## Dataset excerpts
----------------------------------------
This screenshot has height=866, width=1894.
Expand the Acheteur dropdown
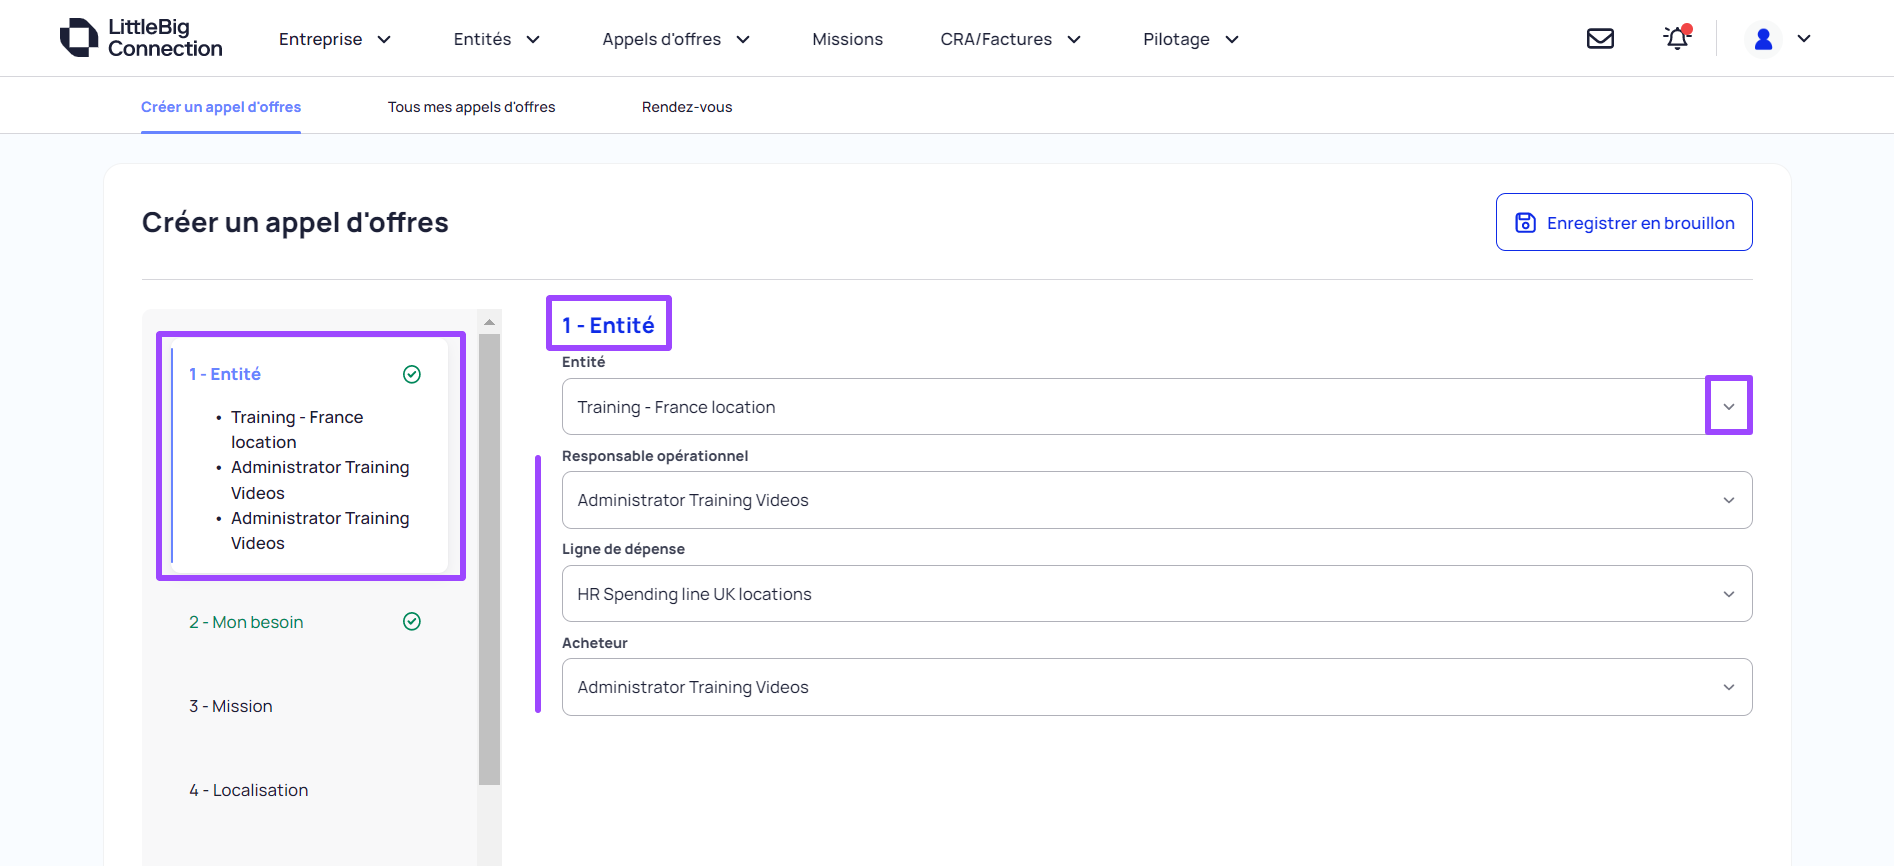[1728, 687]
----------------------------------------
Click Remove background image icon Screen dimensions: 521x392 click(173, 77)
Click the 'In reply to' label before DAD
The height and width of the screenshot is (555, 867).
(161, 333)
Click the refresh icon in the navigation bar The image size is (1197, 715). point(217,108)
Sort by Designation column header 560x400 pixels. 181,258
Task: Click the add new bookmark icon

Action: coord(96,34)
----------------------------------------
## Task details
Find the lines in the entries above where "image" occurs, and copy each of them.

## Response for this exercise
Click Remove background image icon Screen dimensions: 521x392 click(173, 77)
Click the refresh icon in the navigation bar The image size is (1197, 715). point(217,108)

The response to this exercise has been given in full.